Devleti yönetenleri hukuka ve insan haklarına uygun davranmaya, halkı kutuplaştıracak ve düşmanlaştıracak politikalardan vazgeçmeye, öğrencilerin haklı itirazları doğrultusunda YÖK kanunu ve üniversitelerin özerkliğine aykırı uygulamaların sonlandırılması noktasında adım atmaya, öğrenciler ve üniversiteler üzerinde kurulan baskıya son vermeye çağırıyoruz.
Tutuklanan ve gözaltında tutulan öğrenciler derhal serbest bırakılsın!
Öğrencilere yönelik işkence ve kötü muamele uygulamaları ile ilgili etkili soruşturma başlatılsın."

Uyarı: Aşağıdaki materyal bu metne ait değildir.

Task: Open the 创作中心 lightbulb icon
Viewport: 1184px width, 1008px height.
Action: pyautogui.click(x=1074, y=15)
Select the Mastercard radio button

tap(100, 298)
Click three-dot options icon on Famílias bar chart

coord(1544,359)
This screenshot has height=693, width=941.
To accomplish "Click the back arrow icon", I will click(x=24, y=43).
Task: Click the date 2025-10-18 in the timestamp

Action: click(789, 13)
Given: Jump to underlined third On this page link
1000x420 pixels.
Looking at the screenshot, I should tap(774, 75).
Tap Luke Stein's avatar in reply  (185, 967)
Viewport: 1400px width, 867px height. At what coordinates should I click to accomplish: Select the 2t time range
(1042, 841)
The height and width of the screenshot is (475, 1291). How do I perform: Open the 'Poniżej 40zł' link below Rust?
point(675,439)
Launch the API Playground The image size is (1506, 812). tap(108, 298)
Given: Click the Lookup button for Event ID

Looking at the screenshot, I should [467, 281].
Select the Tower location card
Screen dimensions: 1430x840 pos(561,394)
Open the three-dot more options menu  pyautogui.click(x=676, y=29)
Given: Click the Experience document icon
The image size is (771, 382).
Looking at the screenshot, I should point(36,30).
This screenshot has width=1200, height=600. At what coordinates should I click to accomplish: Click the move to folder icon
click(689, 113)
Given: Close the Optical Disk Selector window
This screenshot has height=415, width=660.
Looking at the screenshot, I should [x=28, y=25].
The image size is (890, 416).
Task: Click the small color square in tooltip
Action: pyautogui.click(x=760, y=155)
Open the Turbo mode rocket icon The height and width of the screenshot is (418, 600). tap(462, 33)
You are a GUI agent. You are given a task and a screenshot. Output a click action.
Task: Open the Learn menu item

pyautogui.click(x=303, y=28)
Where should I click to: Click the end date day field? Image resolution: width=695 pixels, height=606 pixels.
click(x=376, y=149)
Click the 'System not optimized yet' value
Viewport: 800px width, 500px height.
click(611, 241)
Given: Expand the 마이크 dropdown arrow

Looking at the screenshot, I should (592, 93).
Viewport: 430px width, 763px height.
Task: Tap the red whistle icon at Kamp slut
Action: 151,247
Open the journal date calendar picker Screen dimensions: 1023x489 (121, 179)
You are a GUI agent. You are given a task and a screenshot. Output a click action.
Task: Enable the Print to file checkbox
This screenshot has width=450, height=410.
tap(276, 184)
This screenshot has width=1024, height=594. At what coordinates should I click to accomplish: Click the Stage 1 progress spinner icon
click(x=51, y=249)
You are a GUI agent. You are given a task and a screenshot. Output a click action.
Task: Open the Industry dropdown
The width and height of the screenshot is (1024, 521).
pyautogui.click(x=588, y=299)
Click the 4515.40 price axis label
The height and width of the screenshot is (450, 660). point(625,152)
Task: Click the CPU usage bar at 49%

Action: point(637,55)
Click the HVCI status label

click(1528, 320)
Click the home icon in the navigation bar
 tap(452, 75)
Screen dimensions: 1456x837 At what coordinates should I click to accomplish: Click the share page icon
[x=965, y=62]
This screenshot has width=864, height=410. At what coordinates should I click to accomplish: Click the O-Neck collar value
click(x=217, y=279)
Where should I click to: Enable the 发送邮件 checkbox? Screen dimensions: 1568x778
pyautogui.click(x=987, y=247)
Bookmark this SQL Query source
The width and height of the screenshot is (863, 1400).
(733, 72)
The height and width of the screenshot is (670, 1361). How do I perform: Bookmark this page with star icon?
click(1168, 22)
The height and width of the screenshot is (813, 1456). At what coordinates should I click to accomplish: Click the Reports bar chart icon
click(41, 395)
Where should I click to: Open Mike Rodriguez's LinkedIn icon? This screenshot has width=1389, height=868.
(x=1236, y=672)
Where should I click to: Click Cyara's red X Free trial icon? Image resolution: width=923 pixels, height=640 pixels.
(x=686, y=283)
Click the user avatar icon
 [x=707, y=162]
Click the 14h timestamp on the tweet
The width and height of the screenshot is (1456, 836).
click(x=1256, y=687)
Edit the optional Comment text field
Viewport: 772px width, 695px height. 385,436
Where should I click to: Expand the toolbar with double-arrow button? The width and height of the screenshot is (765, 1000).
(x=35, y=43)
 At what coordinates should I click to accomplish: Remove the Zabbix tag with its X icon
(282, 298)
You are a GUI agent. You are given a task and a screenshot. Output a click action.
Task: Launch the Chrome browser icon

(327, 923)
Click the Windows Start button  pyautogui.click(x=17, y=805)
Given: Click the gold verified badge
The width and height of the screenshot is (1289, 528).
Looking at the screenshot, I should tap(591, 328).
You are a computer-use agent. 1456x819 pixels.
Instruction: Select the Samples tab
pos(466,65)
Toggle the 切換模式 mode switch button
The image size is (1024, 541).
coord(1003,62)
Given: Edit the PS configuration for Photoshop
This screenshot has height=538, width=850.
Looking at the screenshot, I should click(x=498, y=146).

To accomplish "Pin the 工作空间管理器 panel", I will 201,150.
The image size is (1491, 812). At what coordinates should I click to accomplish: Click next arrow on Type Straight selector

“Kayyım rektör istemiyoruz”
Metal İşçileri Birliği yaptığı açıklama ile Boğaziçi Üniversitesi öğrencilerine destek açıklaması yaptı. Açıklamada şunları ifade etti:
“Günlerdir, kayyum rektöre karşı mücadele eden Boğaziçi Üniversitesi öğrencileri birçok saldırıya maruz kaldı.
İstedikleri; demokratik bir seçimin olması, öğrencilerin, akademisyenlerin ve üniversite personellerinin söz-yetki-karar sahibi olduğu bir üniversiteye sahip olmak.
Ancak ülkeyi tek adam diktatörlüğü ile yöneten anlayış, öğrencilerin haklı mücadelesine tahammül etmedi.
Polis saldırdı, evleri basıldı, kapıları, duvarları kırıldı. Sesini çıkaran işçiye, emekçiye, hakkını arayan muhalif her kesime dedikleri gibi öğrencilere de "terörist" dediler.
Valilik, bakanlar, AKP-MHP iktidarının temsilcileri her fırsatta kara propagandalarına devam ettiler. Yine de öğrencilerin mücadelesini engelleyemediler.
Haklı ve onurlu mücadeleyi engellemek için her türlü kirli yola başvurmaktan geri durmayan AKP-MHP iktidarı, son günlerde de üniversitedeki maşaları üzerinden ayrımcı, kutuplaştırıcı politikalarını ve saldırılarını hayata geçirdi.
"Milli ve dini hassasiyetler" bahane edilerek öğrencilerin sergisine saldırdılar.
Rektörlük binası önündeki çadıra saldırdılar. Öğrencileri tekrar gözaltına aldılar. Yine düşmanlık kokan, nefret içeren söylemlerine bazı öğrencilerin kimlikleri üzerinden devam ettiler.
AKP- MHP iktidarının bakanlarının direktifleri sonucu 2 öğrenci tutuklandı. 2 öğrenci ev hapsiyle serbest bırakıldı.
Boğaziçi öğrencileri mücadeleyi bırakmadı. Kindar bir nesil yetiştirmeye çalışan iktidarın gerici söylemlerine karşı, taleplerinden vazgeçmediler.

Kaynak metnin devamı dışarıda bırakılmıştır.